Extract every line of the entries below that contains the word "would", copying each line in full.

◆ Material for the task ◆
****************

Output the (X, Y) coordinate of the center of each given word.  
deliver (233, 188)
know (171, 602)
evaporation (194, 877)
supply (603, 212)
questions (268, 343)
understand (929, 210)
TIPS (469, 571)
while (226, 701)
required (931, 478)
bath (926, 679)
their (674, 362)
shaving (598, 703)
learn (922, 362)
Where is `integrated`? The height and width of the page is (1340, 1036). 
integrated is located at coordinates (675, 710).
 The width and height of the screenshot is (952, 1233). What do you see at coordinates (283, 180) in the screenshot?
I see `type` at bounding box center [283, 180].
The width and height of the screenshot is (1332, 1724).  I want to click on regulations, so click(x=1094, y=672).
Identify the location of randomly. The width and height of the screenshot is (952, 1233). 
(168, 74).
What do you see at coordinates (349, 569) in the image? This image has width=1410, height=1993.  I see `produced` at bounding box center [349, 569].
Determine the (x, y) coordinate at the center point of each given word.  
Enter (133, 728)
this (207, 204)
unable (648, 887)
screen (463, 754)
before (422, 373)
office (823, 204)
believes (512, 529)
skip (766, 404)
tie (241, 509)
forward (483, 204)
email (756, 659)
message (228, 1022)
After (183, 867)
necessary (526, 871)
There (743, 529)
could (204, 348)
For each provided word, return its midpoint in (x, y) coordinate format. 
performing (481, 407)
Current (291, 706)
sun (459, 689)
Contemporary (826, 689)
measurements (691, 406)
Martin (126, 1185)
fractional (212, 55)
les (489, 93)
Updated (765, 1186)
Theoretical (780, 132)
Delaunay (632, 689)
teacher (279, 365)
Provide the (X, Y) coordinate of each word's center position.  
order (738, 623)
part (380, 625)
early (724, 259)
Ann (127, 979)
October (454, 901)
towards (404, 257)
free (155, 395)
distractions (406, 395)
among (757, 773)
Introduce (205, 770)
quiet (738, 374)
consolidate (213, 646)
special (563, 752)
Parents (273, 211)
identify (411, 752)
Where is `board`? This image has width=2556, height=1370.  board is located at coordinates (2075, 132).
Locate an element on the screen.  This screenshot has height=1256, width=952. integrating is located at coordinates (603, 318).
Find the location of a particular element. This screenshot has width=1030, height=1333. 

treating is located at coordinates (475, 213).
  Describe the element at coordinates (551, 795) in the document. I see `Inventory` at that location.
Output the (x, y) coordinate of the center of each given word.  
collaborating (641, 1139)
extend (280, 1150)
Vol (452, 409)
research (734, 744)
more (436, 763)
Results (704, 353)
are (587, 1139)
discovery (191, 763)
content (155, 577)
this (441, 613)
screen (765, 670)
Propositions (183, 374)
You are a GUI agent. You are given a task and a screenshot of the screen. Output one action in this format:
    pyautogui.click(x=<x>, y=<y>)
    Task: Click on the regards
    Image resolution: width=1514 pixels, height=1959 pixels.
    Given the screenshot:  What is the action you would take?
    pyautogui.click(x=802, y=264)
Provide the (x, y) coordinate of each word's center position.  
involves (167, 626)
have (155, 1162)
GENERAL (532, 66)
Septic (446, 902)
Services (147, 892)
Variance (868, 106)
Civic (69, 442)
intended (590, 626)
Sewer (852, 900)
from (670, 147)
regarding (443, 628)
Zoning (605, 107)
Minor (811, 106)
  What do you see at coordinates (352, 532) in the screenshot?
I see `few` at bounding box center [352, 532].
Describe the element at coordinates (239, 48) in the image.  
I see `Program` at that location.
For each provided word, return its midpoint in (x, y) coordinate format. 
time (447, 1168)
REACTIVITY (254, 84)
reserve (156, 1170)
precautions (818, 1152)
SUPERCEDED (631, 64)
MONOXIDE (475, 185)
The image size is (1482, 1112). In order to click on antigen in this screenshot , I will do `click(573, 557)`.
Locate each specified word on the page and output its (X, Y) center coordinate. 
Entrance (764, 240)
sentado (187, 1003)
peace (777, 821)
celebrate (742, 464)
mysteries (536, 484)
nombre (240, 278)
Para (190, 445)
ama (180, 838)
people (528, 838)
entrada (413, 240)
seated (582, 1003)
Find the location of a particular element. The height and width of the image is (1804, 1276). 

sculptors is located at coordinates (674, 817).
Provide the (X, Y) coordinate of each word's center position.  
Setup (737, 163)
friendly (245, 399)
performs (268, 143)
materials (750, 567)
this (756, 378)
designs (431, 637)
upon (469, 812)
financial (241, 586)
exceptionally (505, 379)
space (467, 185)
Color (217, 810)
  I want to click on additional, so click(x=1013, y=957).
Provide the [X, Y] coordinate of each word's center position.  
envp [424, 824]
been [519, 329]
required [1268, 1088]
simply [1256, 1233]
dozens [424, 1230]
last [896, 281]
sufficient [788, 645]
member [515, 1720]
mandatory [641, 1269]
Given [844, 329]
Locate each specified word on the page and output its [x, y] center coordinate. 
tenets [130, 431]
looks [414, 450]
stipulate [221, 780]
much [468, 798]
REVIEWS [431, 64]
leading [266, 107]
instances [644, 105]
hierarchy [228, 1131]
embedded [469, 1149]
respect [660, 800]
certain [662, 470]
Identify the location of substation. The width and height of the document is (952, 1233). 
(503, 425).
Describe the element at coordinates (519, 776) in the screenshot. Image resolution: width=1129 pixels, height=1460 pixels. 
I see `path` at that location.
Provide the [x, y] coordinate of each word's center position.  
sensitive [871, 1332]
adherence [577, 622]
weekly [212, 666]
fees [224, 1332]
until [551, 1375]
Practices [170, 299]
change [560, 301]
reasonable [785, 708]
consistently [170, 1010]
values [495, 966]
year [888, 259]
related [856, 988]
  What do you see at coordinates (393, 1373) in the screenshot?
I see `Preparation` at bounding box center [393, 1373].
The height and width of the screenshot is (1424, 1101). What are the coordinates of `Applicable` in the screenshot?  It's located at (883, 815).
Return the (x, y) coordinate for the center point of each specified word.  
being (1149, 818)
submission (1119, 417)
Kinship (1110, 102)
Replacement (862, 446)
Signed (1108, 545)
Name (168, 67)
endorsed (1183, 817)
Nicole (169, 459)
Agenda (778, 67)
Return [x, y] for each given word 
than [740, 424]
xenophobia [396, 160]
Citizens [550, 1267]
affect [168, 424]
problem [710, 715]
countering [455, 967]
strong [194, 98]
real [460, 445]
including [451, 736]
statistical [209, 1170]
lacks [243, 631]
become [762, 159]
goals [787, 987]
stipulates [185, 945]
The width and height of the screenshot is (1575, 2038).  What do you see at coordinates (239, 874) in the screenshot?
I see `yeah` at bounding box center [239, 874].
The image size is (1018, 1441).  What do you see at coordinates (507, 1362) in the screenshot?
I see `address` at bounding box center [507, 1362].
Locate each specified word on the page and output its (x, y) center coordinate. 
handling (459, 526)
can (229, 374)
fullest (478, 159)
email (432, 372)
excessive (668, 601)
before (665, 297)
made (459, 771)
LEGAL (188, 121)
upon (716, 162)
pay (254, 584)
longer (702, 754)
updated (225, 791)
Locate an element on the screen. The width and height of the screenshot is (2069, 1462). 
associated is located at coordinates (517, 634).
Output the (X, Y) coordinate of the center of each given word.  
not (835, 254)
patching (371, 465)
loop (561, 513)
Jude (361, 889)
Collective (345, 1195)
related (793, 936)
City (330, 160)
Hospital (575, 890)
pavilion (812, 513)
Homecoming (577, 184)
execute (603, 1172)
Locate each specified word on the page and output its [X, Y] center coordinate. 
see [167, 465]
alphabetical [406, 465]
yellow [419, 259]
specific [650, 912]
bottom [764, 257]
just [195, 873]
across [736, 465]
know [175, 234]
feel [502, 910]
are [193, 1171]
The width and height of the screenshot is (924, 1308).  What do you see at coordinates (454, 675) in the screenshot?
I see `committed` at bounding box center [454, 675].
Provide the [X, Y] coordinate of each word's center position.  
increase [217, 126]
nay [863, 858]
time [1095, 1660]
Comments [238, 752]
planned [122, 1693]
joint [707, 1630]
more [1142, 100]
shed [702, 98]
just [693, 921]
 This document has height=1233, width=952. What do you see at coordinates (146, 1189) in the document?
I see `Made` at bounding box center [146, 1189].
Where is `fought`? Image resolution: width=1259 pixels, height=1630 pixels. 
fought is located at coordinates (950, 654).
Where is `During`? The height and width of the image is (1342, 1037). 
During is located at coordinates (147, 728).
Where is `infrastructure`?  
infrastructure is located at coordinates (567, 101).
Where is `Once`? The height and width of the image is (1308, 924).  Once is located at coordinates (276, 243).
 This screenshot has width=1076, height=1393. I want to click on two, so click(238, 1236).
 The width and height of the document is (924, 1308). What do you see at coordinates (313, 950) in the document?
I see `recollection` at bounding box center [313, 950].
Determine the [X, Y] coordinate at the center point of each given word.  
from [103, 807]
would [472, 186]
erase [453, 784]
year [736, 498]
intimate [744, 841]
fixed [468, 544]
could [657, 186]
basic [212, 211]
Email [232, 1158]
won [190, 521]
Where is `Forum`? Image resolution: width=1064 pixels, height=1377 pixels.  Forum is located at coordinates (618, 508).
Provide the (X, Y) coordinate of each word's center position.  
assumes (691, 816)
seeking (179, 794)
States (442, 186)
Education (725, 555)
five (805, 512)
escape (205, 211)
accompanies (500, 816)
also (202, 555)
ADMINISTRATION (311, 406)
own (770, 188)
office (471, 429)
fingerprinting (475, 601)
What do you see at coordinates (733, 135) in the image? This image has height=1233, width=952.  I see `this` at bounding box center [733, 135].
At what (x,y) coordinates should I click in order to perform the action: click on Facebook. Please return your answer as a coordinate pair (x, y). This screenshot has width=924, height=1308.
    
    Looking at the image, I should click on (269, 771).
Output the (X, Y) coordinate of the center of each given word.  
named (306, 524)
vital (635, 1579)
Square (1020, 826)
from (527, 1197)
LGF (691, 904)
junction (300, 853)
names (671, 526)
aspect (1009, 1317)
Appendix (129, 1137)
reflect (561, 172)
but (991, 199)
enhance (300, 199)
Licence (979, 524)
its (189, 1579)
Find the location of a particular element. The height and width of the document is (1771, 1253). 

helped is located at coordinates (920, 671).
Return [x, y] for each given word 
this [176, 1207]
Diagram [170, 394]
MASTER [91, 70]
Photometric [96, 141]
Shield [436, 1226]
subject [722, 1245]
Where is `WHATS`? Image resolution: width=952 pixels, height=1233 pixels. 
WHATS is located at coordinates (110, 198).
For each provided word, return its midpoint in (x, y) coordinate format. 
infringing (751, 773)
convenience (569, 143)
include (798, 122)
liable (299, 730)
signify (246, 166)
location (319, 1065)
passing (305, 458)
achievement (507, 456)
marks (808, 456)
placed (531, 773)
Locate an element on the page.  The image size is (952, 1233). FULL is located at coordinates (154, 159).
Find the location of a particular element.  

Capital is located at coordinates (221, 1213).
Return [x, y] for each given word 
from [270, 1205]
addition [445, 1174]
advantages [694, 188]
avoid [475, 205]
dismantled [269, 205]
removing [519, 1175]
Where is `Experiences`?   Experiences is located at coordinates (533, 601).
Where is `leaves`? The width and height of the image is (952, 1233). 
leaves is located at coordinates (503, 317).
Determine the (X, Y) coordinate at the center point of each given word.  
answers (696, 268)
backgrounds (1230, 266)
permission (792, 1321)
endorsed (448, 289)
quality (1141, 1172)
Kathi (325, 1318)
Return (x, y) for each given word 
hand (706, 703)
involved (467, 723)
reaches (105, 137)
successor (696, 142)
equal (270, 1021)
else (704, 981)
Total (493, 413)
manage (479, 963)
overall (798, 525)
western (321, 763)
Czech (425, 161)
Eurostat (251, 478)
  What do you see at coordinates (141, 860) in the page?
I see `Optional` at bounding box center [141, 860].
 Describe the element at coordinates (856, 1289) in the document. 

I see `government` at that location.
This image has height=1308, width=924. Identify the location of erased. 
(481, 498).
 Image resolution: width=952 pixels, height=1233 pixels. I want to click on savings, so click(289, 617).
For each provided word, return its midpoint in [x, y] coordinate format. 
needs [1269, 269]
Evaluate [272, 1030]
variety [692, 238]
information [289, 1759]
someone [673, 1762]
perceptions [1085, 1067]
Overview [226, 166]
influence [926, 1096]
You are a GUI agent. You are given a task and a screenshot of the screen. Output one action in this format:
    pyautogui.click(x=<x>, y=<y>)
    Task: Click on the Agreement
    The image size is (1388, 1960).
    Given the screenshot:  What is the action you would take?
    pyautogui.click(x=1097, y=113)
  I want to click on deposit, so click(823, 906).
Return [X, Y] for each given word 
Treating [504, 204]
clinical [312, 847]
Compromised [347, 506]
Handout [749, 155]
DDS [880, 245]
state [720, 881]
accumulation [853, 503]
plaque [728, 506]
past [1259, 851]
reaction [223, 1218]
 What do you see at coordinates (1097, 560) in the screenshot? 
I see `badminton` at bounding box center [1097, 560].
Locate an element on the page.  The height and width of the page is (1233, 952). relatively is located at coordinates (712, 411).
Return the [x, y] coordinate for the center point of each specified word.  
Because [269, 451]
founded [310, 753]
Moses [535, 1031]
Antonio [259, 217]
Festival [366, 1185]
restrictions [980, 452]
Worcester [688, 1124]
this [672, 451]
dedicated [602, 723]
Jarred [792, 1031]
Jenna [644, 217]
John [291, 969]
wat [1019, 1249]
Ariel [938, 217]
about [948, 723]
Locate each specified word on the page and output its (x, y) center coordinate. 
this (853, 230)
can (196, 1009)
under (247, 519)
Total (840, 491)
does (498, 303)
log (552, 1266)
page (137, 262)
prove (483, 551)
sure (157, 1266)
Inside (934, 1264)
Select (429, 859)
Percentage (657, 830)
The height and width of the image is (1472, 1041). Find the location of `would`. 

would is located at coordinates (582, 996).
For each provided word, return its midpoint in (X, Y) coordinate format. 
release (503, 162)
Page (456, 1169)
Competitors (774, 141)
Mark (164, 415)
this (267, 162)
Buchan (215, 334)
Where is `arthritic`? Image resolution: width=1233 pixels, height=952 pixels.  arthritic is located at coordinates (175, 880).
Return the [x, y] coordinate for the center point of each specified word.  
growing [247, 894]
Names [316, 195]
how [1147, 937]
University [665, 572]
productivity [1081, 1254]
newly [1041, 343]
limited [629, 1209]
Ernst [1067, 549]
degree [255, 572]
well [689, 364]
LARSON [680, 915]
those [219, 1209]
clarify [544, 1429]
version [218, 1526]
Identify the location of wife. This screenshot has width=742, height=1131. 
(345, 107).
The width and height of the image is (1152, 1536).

****************

◆ Result of the task ◆
    Given the screenshot:  What is the action you would take?
would [472, 186]
    Given the screenshot:  What is the action you would take?
The height and width of the image is (1472, 1041). Find the location of `would`. 
would is located at coordinates (582, 996).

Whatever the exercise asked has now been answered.